_EXERCISE DESCRIPTION_: Change "particular" to "specific" in the part of the data that opens with the line containing "Find the location" and closes with the line containing "the navigation option", and leave everything else there unchanged. Write out only that part, and leave the pictures out.

_DATA FOR PROCESSING_:

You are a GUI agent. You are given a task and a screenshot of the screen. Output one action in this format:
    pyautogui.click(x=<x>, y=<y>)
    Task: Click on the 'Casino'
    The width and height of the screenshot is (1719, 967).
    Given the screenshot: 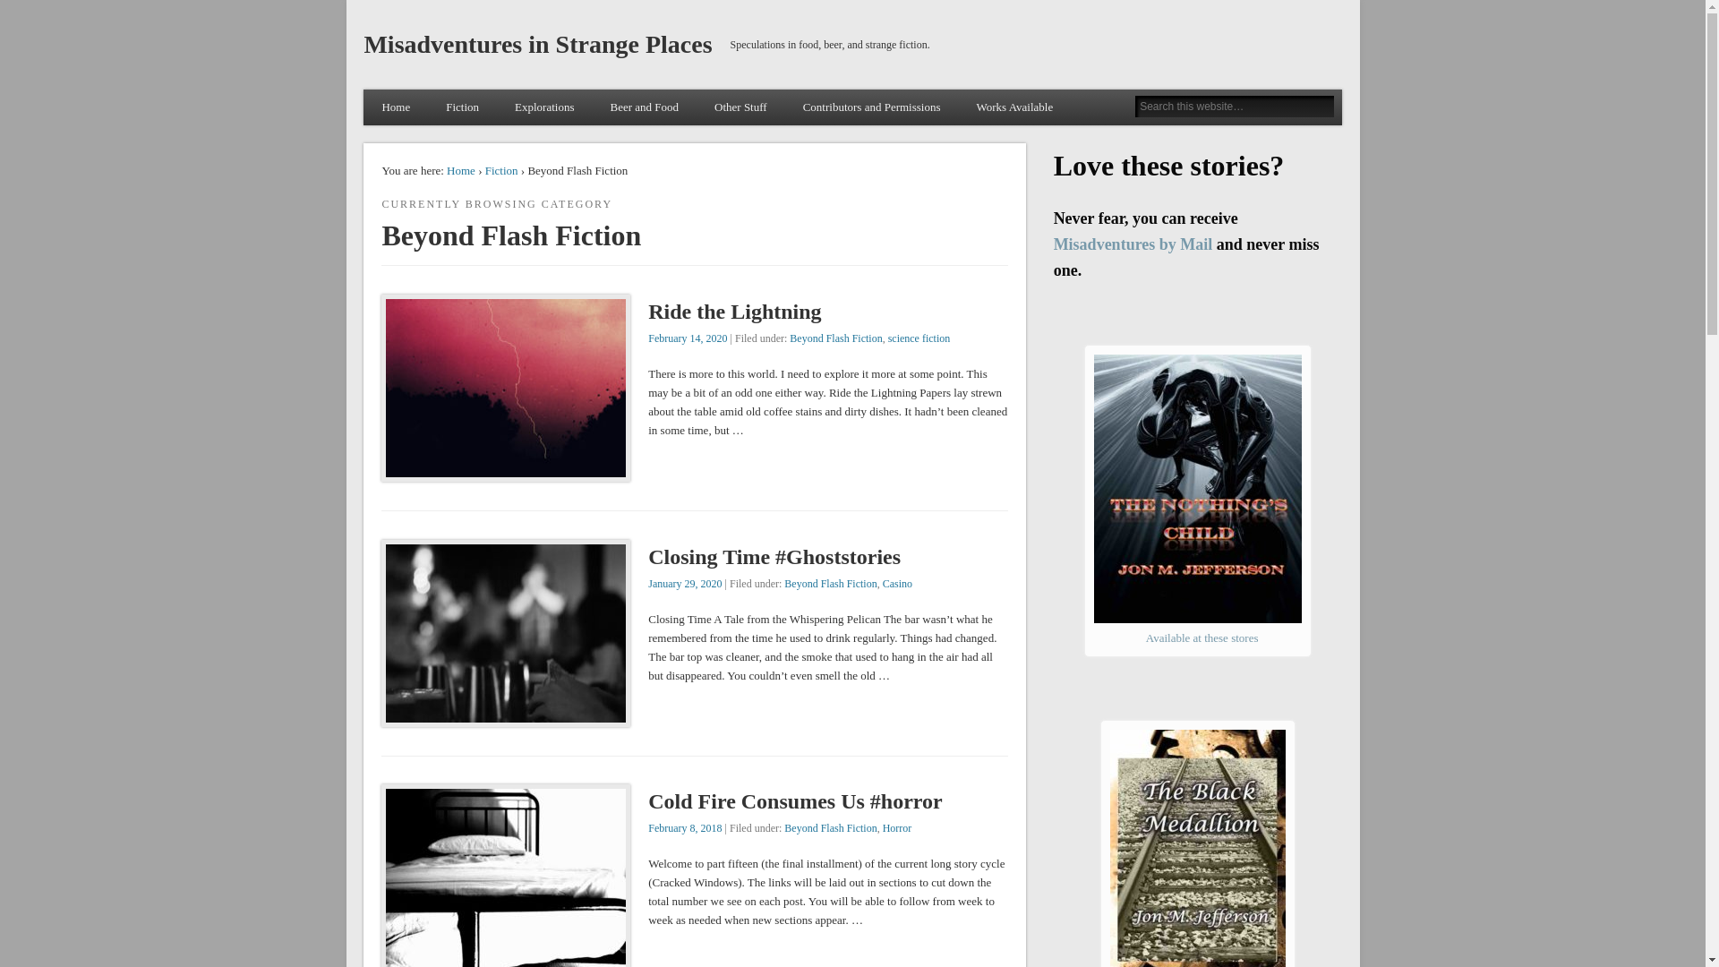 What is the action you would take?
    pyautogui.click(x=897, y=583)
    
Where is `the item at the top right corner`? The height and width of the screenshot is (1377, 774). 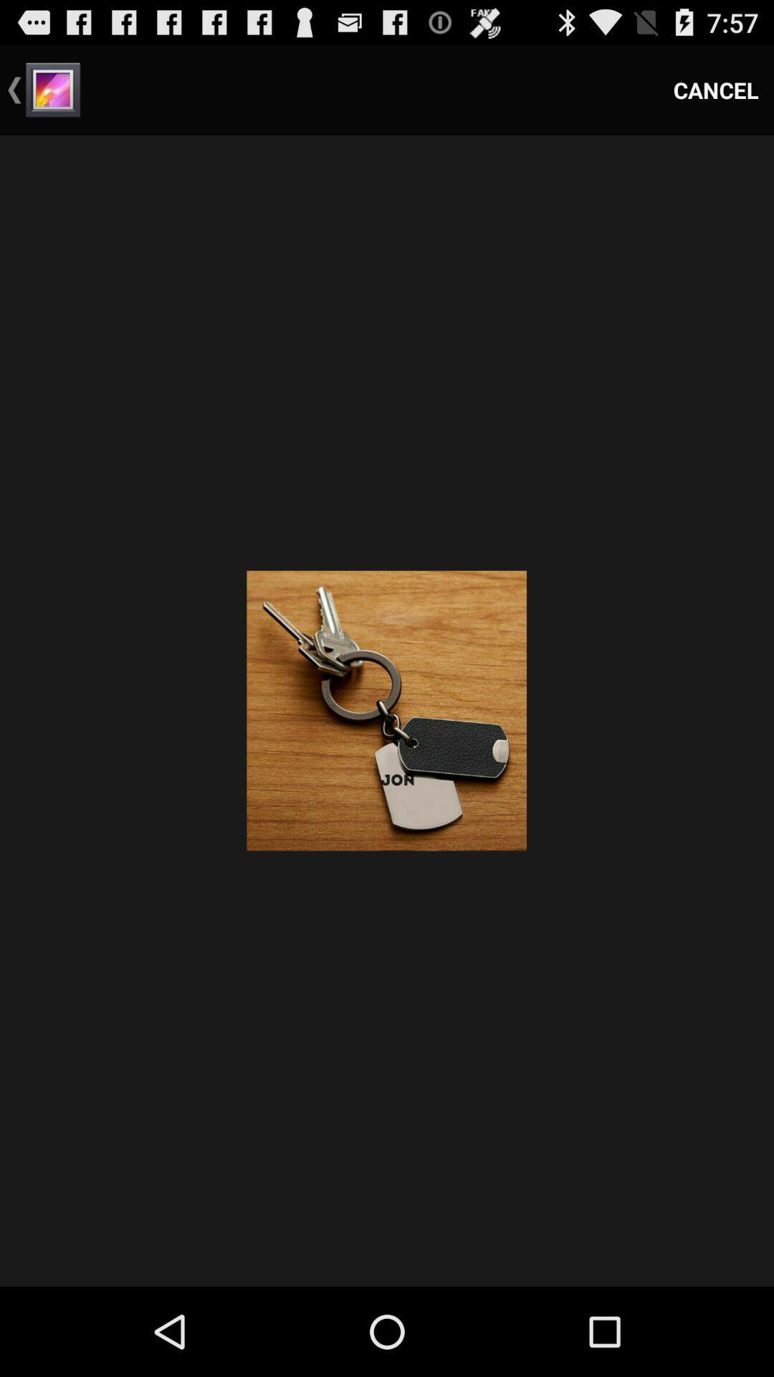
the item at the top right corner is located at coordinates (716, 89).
...
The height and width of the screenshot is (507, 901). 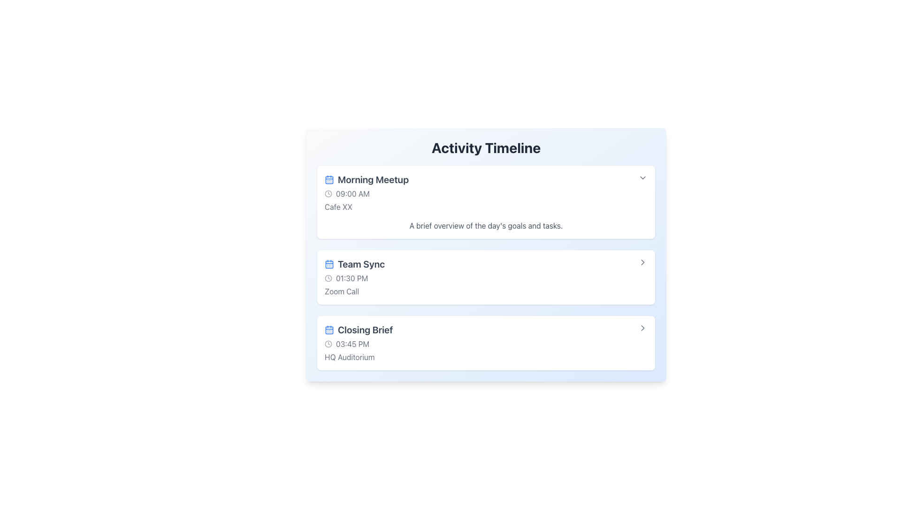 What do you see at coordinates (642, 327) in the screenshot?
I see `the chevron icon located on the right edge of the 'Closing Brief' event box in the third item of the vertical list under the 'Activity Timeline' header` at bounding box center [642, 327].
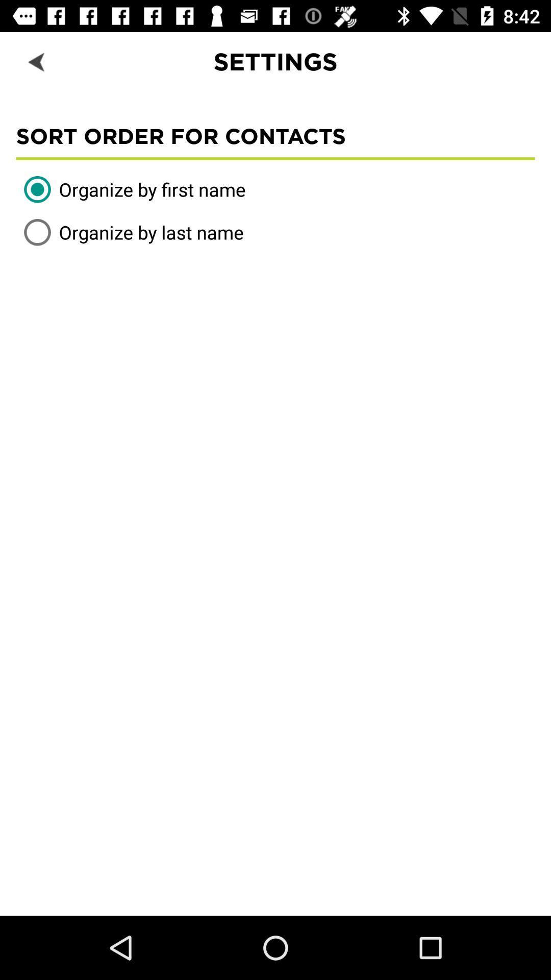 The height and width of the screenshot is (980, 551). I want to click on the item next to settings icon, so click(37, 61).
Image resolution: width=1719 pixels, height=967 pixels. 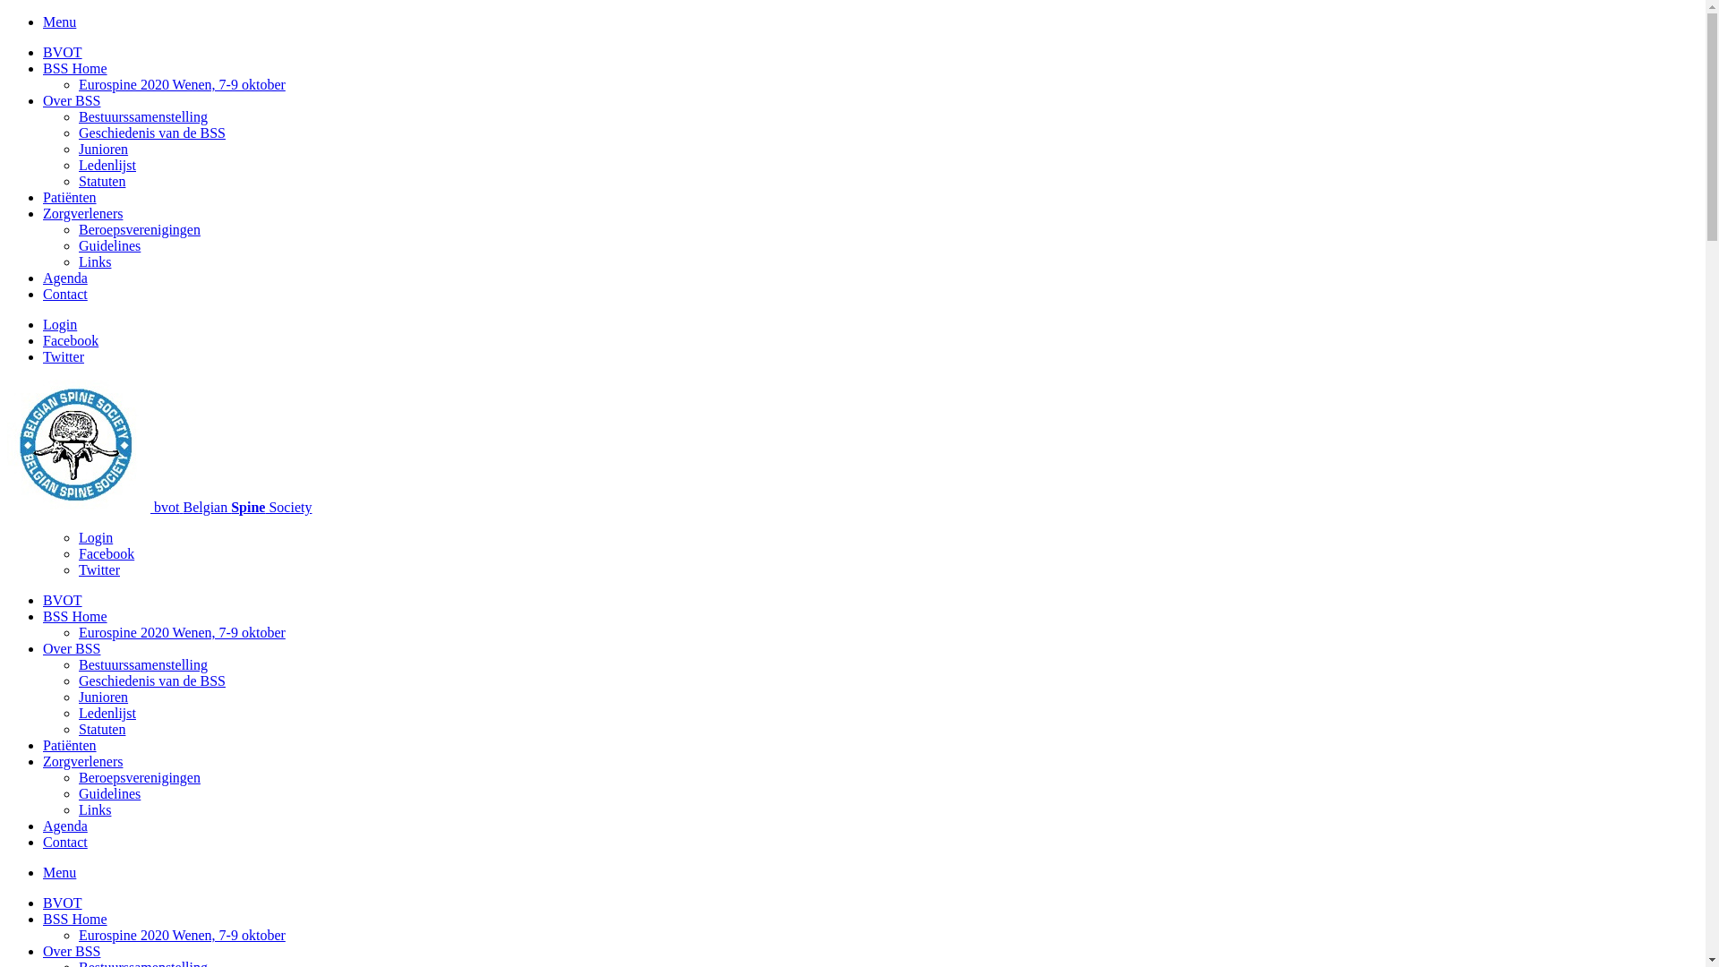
==
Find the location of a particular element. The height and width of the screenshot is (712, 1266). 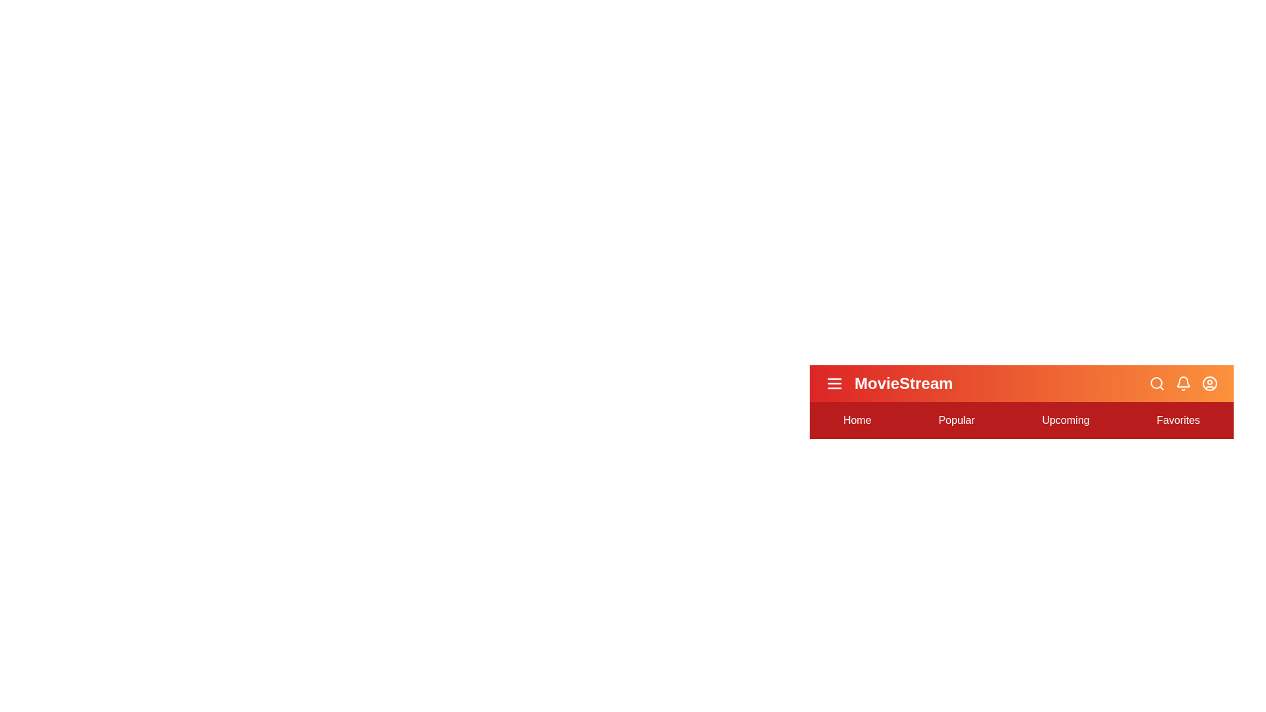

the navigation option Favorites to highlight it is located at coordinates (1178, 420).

_RESPONSE TO THE TASK_:
Find the location of a specific element. The height and width of the screenshot is (712, 1266). 

the navigation option Favorites to highlight it is located at coordinates (1178, 420).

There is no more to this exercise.